Seven months into his assignment to coordinate the myriad homeland security-related government agencies and develop a national strategy for it, The New York Times labels him “a White House adviser with a shrinking mandate.” Senate Appropriations Committee Chairman Robert Byrd, a West Virginia Democrat, decries the refusal of “the single figure…privy to the whole picture” to testify before Congress in support of the administration’s homeland security budget. And a bipartisan group led by Democratic Sen. Joseph Lieberman of Connecticut has introduced a bill that would replace Mr. Ridge’s operation with a Department of Homeland Security and a White House office modeled on that of the current “drug czar.”

In fact, as Mark Twain said about Wagner, the Bush administration’s homeland security music has been “better than it sounds.” And most proposed alternatives would be worse. But the president must act quickly, or Mr. Ridge’s credibility and effectiveness will continue to decline.

A new department is not an effective solution. We could erect a new building on Constitution Avenue embossed with a shining new agency seal, but the most important functions and agencies would remain outside its walls. The FBI and the Justice Department would be left out, as would the CIA and the rest of the intelligence community. The Centers for Disease Control and Prevention, crucial for countering bioterrorism, would remain in the Department of Health and Human Services, and critical supporting elements would stay in the Defense Department. So even with a new department, coordination across agencies would remain the dominant need.

By contrast, the Ridge operation is well structured to meet this need, as he also directs a new Homeland Security Council, designed to mobilize a government-wide effort. But experience to date has uncovered weaknesses, both inside the administration and in relations with Congress.

Despite his significant and successful effort to pull together an integrated homeland security budget for Congress, Mr. Ridge has refused to appear on Capitol Hill to defend the request of $38 billion in open testimony. The resulting impasse between the White House and Congress has been an unnecessary—and costly—distraction. It has also undermined Mr. Ridge’s credibility on both sides of the aisle.

He also has lost important ground inside the administration.

Even though he was responsible for developing a new color-coded alert system, it was the attorney general, rather than Mr. Ridge, who was put in charge of deciding whether to raise or lower alert levels. And after publicly and privately championing the creation of an independent border agency, Mr. Ridge had to settle for a much more modest reform involving the merger of the Customs Service and Border Patrol within the Justice Department.

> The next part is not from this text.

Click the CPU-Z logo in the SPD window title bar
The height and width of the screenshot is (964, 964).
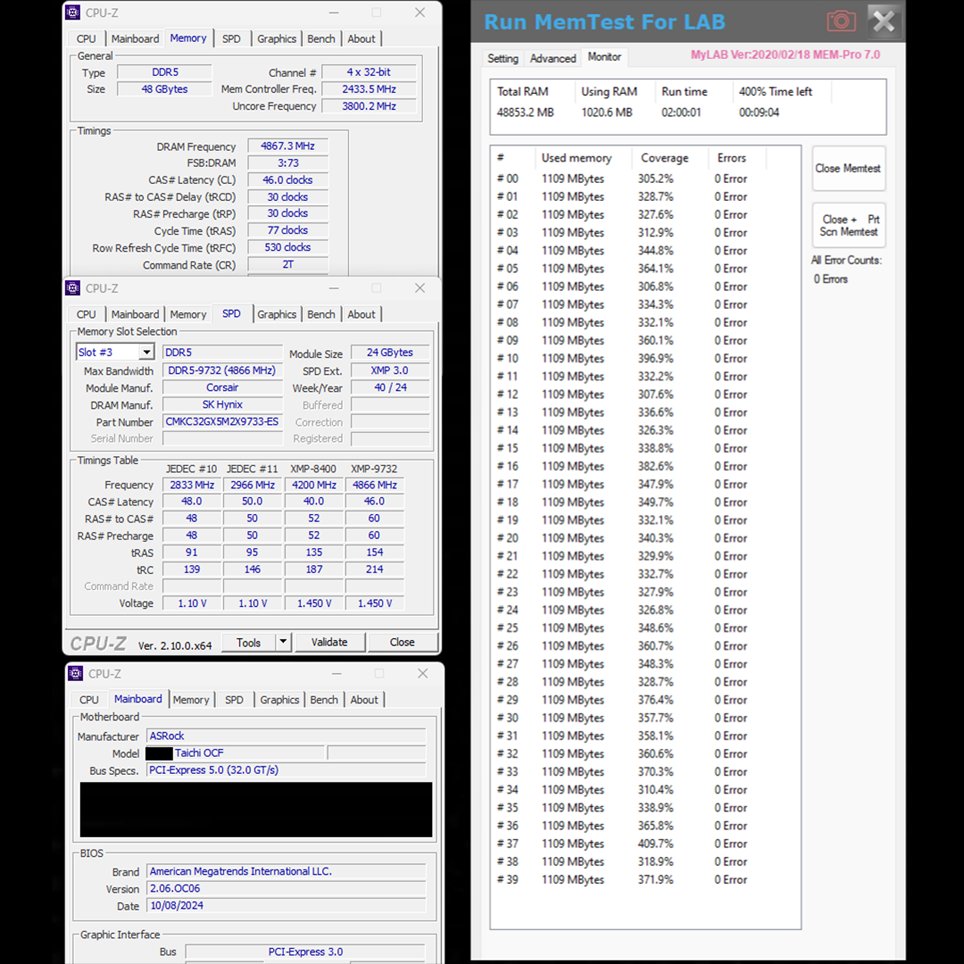[73, 288]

To bolster Mr. Ridge’s position and enhance his credibility, the president should propose, and Congress should enact, a law giving him, his office and the Homeland Security Council statutory authority.

As a Cabinet-level official parallel to the director of the Office of Management and Budget, appointed by the president and confirmed by the Senate, Mr. Ridge would be in a much better position to lead the U.S. government in forging a coherent homeland security strategy, to coordinate the many agencies and to mobilize the resources and motivate the people who work on the front lines protecting our country from terrorist attack.

Finally, the consolidation of dispersed responsibilities for securing our borders is long overdue.

Today, six departments—from Defense to Justice, from Treasury to Transportation—bear some responsibility for monitoring our borders. But for none of them is this crucial task a priority. This must change.

A new federal border agency must be created by merging the Coast Guard, the Customs Service, the enforcement arm of the Immigration and Naturalization Service, the new airport security agency and perhaps also the State Department’s consular affairs functions into one. To secure our borders, we clearly need a single agency, with one face and one overriding responsibility.

These reforms cannot produce increased security. But as Dwight D. Eisenhower said, although “organization cannot make a genius out of an incompetent…disorganization can scarcely fail to result in inefficiency and can easily lead to disaster.”

Organizational reform is the first step to avoiding such a disaster.